Entre os muitos que poderiam ter escolhido como companheiros de aventura (alguém como ele não teria escolha), ele escolheu Heitor e Enéias. Muito antes de Jesus Cristo, portanto, o Papa Francisco percorreu as páginas mais clássicas que existem: quase uma tentativa ecuménica de falar ao homem de hoje, seja ele quem for. Ele escolhe Enéias para seu gesto de salvação para com seu velho pai Anquises e seu filho Ascânio: enquanto a cidade está em chamas – “O mundo hoje está em chamas!” Francisco parece dizer – em vez de gritar “Governo ladrão!”, o herói homérico carrega o pai paralisado nos ombros e pega o filho pela mão: “É assim que devemos seguir em frente: caminhando no presente ardente enquanto seguramos o futuro”. em nossas mãos. Juntos: passado, presente e futuro”.
E então Heitor que, antes de enfrentar Aquiles, conhece sua esposa e filho: “Então Heitor tira o capacete e o deixa no chão, pega o filho nos braços e o levanta na altura, e só então fala com ele”. Fale com sua sogra para que a nora entenda: “Para dialogar é preciso se desarmar e alinhar o olhar”. Duas velhas histórias decrépitas: é uma pena, porém, que o jornal de hoje do meio-dia já seja velho, mas a Ilíada e a Eneida ainda não terminaram de contar o mistério nele contido. O Evangelho, certamente, alinha-se com estes dois: nem todas as palavras têm a capacidade de captar o coração e a mente do homem de cada tempo, de cada época e de lhe falar «ao vivo». A teologia – que gostaria de ser serva e tradutora da palavra de Deus – deve, portanto, lembrar que nunca é o sapato, mas apenas os cadarços: “É o Senhor quem a inspira e sustenta”, diz o Papa.
A ocasião é a Morre Acadêmico na Pontifícia Universidade Gregoriana de Roma, antiga universidade herdeira do Colégio Romano fundado por Inácio de Loyola, pai dos Jesuítas. Uma oficina de santos, beatos, gênios: nestes bancos estudaram 27 santos, 57 beatos e 16 papas. Mais o abaixo-assinado: esta última adição não aumenta em nada o prestígio da universidade, mas fala da imensa gratidão do escritor. Aqui o desafio sempre foi o do início: que o conhecimento se torne sabor, “um lugar onde a missão deve ser expressa colocando o coração nela”.

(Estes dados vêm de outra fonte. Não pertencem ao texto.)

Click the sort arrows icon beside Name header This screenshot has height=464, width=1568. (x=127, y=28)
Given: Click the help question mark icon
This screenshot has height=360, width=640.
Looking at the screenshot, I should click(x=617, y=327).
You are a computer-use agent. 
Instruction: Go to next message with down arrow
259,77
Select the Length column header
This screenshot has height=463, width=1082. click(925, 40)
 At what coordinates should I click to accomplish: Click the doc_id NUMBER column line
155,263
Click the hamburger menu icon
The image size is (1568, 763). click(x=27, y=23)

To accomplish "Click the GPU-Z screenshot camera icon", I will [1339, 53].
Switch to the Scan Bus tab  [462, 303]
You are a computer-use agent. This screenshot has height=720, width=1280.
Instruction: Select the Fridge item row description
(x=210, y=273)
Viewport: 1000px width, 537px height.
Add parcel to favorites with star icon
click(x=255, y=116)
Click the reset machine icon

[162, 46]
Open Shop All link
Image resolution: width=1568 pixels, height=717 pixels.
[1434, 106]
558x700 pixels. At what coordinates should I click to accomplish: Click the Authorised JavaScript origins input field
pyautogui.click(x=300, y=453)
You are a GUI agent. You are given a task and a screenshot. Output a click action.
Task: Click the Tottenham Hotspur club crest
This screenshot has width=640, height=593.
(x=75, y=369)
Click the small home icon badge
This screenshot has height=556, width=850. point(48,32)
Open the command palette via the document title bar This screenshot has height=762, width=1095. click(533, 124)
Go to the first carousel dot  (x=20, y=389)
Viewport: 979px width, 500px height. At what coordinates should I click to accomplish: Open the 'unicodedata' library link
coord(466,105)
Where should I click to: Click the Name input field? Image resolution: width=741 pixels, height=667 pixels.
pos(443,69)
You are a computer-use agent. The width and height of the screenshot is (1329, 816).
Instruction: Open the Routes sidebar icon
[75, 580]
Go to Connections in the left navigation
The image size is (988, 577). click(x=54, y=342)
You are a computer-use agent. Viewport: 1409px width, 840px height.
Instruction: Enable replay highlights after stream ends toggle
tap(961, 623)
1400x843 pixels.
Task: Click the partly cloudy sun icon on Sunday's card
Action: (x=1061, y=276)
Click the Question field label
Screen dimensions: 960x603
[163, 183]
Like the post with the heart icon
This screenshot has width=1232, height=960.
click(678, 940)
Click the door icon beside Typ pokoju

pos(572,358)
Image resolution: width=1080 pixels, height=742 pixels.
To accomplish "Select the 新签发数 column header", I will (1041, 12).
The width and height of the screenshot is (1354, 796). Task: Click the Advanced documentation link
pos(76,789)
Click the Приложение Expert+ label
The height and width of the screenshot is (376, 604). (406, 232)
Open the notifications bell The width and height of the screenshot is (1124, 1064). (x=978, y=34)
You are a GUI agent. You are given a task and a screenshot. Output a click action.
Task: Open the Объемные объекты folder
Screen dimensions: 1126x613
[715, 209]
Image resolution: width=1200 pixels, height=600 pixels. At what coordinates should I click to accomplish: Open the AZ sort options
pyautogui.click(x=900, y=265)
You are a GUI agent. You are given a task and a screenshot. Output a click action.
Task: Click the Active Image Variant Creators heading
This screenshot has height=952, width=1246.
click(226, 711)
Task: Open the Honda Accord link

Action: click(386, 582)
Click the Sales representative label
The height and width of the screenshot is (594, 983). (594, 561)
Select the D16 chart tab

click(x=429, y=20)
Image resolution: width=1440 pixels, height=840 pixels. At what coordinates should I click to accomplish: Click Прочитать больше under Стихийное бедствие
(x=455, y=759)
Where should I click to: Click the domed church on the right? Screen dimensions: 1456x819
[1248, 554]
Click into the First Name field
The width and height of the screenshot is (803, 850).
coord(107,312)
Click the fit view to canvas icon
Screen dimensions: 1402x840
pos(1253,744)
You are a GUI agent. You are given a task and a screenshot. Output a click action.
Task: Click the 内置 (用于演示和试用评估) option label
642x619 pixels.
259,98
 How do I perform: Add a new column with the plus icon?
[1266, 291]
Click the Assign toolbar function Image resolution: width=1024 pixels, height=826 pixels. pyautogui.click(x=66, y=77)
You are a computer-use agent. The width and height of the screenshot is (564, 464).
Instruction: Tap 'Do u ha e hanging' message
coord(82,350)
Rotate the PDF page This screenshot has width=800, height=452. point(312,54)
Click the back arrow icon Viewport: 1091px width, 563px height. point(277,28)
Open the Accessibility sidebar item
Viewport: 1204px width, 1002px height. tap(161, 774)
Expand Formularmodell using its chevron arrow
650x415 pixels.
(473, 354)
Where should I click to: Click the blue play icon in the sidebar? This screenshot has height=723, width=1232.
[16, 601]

Fazer teologia é falar de Deus ao homem que procura Deus, aquele Deus que parece ter sido afastado do horizonte do interesse humano, mas que, como mistério da fé, permanece para o homem o hóspede mais bem-vindo e indesejado que existe. Um homem que deve ser ouvido primeiro, para não dar respostas teologicamente perfeitas a perguntas que ninguém faz. Acabando por fazer rir de nós: “Devemos ter a coragem de andar na lama e sujar as mãos – continua o Papa –. Gerar uma sabedoria que não possa surgir de ideias abstratas concebidas apenas à mesa, mas que olhe e sinta as angústias da história concreta”. É o aspecto intelectual daquela proximidade da qual Francisco tem sido porta-voz desde o início do seu pontificado e que, na Gregoriana, ele coloca de volta no centro, citando São João Henry Newman, São Tomás More, São Francisco Xavier, São Basílio e mentes leigas brilhantes como o inglês Shakespeare e o russo Dostoiévski.
Apoiado na genialidade deles, Francisco invoca a reintrodução da poesia, da ironia e do amor para que a teologia deixe de ser o mestre que tudo sabe e volte a vestir as roupas de um humilde e apaixonado companheiro de viagem: “Os estudantes precisam descobrir o poder de imaginação, de ver germinar a inspiração, de entrar em contato com as emoções, de saber expressar sentimentos”. Palavras que muitas vezes são tabus nas salas de conhecimento dos museus.
Em suma, os algoritmos não nos explicarão o sentido da existência: sobre o “porquê” e “para quem” vivemos, ainda será o coração do homem que poderá dar uma explicação que pareça um terno feito sob medida, nem um pensamento prêt à-porter, daqueles que, para falar com todos, não podem falar com ninguém: “Mas vocês já se perguntaram para onde vão e por que fazem as coisas que fazem?” insiste o Papa argentino. O comprimento de onda é o mesmo de dois de seus brilhantes irmãos: Padre von Balthasar e Padre Rahner. Se Balthasar culpou a teologia por ter se tornado incompreensível quando parou de se ajoelhar, Rahner culpou-a pela incapacidade de escrever poesia. Não é por acaso que, antes de partir, o Papa entrou na capela da universidade: era a síntese da sua lectio, de uma teologia de joelhos.